══ Exercise data ══
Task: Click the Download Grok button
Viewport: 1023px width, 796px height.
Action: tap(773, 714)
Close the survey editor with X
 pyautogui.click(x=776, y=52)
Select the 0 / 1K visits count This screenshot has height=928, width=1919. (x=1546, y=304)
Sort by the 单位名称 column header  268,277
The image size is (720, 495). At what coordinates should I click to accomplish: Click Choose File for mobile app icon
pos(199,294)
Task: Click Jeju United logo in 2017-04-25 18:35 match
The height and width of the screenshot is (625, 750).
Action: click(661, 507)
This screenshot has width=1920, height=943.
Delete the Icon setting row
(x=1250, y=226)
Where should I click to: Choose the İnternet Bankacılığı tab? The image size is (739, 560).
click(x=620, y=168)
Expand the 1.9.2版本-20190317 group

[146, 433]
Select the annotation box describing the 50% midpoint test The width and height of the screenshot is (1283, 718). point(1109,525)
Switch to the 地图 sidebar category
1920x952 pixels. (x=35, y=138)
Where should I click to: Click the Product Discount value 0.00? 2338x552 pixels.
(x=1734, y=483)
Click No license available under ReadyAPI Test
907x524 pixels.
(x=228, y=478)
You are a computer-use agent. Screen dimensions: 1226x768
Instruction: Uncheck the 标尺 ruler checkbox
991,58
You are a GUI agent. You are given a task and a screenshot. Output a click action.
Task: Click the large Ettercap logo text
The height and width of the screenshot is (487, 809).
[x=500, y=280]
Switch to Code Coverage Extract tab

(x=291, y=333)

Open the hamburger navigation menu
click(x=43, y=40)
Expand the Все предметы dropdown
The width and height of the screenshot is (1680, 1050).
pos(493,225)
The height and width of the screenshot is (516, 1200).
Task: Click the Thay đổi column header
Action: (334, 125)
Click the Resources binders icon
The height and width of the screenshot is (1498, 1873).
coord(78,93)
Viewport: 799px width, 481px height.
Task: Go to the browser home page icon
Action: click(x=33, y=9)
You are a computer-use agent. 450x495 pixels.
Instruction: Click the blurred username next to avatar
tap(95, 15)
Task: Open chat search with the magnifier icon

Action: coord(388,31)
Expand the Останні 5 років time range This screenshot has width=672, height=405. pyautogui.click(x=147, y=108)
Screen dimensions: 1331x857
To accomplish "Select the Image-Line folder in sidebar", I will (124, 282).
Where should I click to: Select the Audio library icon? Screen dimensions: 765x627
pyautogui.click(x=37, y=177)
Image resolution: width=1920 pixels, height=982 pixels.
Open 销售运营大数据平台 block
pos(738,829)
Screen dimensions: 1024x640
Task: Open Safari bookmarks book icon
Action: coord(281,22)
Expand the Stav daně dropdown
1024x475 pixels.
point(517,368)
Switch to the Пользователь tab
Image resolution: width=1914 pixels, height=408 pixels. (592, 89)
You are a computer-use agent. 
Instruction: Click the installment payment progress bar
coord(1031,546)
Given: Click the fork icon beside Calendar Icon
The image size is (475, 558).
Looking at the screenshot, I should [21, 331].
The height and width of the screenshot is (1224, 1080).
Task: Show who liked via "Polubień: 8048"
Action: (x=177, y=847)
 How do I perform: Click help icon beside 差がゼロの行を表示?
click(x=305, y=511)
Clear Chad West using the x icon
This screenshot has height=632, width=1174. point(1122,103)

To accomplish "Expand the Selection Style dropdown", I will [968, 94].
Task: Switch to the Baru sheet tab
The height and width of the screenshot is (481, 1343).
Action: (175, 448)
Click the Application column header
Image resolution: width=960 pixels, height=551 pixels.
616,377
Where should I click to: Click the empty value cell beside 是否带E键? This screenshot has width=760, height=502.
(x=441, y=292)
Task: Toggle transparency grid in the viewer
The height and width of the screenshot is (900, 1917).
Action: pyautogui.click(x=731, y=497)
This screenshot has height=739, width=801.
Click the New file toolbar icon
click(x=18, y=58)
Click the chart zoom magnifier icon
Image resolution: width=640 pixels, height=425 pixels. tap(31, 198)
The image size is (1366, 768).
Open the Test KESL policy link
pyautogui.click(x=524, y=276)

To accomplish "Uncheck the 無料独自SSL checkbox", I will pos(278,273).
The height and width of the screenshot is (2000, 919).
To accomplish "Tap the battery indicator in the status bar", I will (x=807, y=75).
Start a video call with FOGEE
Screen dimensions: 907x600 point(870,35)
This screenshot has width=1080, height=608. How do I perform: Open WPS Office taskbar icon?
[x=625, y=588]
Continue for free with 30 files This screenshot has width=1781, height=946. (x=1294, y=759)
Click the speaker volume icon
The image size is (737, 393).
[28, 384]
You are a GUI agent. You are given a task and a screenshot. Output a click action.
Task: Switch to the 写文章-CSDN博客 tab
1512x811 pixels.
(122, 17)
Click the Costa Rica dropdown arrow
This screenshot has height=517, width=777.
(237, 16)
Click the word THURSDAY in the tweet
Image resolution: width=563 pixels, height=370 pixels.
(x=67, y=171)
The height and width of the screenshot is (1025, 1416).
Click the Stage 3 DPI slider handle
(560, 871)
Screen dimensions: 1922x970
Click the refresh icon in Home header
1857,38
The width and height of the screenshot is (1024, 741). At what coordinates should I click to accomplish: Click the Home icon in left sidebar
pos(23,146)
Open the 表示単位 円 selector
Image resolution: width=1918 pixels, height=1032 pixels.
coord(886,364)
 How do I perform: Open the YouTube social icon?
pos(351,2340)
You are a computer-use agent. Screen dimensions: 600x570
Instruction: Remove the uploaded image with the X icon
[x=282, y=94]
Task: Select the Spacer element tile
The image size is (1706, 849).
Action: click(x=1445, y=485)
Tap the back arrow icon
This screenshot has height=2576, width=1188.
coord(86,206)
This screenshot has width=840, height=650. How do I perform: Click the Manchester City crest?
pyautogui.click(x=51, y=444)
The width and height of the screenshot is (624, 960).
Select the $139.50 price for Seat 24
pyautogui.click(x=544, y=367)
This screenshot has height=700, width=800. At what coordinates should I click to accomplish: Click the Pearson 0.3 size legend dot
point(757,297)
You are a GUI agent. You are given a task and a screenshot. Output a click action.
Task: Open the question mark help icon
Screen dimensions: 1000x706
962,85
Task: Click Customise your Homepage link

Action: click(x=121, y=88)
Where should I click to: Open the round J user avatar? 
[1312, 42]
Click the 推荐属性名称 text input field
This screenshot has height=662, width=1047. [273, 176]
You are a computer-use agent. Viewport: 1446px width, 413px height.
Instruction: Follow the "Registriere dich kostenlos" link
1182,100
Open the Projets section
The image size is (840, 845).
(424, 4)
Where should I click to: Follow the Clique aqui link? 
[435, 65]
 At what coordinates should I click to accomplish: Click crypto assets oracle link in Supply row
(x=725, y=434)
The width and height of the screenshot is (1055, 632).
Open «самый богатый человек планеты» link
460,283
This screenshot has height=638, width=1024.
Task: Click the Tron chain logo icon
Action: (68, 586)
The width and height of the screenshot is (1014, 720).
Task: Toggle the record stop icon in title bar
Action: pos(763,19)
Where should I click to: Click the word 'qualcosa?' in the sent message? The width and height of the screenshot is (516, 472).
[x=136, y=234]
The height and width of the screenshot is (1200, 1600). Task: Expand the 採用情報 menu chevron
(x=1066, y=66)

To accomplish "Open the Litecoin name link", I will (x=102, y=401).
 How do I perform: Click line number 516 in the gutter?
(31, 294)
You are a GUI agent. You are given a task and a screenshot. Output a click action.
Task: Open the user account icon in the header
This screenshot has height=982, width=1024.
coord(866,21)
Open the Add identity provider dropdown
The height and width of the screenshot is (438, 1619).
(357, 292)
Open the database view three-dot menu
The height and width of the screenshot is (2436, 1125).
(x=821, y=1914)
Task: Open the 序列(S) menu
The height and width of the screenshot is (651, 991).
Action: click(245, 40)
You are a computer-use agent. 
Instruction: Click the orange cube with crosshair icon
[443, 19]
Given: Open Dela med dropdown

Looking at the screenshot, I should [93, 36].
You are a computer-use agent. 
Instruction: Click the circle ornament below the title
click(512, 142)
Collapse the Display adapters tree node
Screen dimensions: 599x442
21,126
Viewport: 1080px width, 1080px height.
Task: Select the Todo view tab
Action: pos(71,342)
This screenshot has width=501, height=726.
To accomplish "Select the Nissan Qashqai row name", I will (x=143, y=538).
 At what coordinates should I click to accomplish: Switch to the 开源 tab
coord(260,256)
═══
▸ Exercise details
Note down each line above where the word "will" occurs.

▸ Your response
To accomplish "Select the Image-Line folder in sidebar", I will (124, 282).
To accomplish "Expand the Selection Style dropdown", I will [968, 94].
To accomplish "Uncheck the 無料独自SSL checkbox", I will pos(278,273).
To accomplish "Tap the battery indicator in the status bar", I will (x=807, y=75).
To accomplish "Open the Litecoin name link", I will (x=102, y=401).
To accomplish "Select the Nissan Qashqai row name", I will (x=143, y=538).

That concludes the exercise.